La struttura roguelike implica scelte permanenti all'interno di una run: le carte sbloccate e le stanze aggiunte restano per tutta la partita, mentre il fallimento azzera i progressi ma conserva le strategie apprese per i tentativi successivi.
Non esistono modalità competitive o cooperative separate; l'esperienza è interamente dedicata alla gestione solitaria della dimora infestata contro intrusi controllati dall'IA.
Progressione e costruzione del mazzo
La raccolta di carte costituisce il fulcro del progresso a lungo termine. Nuove haunt si rendono disponibili spendendo essenza, ampliando le opzioni per urla, fantasmi, spostamenti di pavimenti e altri effetti. Il giocatore compone il mazzo in base alle tattiche di spavento o alle priorità difensive preferite.
La varietà di stanze aggiunge un ulteriore livello: le collocazioni proteggono il Cuore e creano vicoli ciechi o amplificatori di paura. Le stanze speciali introducono poteri mirati che interagiscono con il sistema di carte durante le fasi notturne.
Col tempo il maniero diventa più complesso, attirando bersagli più pericolosi che garantiscono ricompense maggiori quando vengono spinti alla follia.
Vale la pena giocarci?
Deck of Haunts offre un connubio coeso tra deck-building e simulazione che attrae gli appassionati di roguelike strategici. Il ciclo giorno-notte fornisce una struttura chiara, mentre la gestione di carte e stanze premia la pianificazione accurata.

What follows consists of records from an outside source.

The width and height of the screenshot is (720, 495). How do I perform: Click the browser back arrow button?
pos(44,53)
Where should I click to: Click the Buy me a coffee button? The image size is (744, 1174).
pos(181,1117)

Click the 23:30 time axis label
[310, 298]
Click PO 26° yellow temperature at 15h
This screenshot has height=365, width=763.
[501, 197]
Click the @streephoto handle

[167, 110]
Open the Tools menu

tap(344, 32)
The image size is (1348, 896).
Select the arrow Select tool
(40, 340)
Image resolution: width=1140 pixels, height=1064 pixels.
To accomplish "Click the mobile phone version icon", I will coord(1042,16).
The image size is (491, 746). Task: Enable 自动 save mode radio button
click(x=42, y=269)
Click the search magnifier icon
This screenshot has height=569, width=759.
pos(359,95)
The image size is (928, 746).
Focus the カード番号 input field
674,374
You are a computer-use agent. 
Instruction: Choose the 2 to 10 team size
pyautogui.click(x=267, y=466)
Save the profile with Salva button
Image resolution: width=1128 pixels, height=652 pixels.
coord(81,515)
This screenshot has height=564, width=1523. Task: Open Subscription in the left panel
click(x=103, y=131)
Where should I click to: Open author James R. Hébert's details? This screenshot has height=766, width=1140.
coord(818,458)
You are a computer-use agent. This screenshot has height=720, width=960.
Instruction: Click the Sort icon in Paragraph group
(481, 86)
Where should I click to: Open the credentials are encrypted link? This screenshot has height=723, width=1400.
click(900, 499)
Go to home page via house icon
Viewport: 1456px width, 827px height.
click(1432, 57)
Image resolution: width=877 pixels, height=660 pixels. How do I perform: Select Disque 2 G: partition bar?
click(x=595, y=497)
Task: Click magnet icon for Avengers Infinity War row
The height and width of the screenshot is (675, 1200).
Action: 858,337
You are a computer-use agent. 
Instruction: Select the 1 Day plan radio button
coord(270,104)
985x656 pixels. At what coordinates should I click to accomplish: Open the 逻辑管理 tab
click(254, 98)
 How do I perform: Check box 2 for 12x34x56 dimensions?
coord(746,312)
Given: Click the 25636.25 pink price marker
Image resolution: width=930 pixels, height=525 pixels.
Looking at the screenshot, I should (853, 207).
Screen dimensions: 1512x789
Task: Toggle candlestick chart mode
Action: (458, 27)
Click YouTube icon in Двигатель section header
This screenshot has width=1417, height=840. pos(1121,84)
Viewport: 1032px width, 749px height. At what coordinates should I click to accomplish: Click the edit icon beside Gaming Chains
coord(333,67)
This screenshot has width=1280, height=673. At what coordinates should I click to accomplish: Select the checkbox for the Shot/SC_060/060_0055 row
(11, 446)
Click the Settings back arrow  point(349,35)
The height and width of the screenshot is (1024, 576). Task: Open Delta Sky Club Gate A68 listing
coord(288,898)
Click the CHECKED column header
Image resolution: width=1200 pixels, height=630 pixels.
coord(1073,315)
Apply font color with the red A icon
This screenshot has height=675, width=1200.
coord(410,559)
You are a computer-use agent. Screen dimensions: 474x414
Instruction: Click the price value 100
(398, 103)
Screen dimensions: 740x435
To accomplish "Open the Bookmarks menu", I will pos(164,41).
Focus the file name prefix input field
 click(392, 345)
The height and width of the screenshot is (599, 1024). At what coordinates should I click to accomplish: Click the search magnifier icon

Su Steam le recensioni degli utenti sono complessivamente Molto Positive, con feedback recenti ancora perlopiù Positive. Il titolo include una demo per chi desidera provare le meccaniche in anteprima.
Chi apprezza la gestione di sistemi complessi, l'ottimizzazione degli spazi e la sperimentazione delle sinergie tra carte troverà qui un buon livello di profondità. Chi cerca il multiplayer o un'azione più frenetica potrebbe preferire altri generi.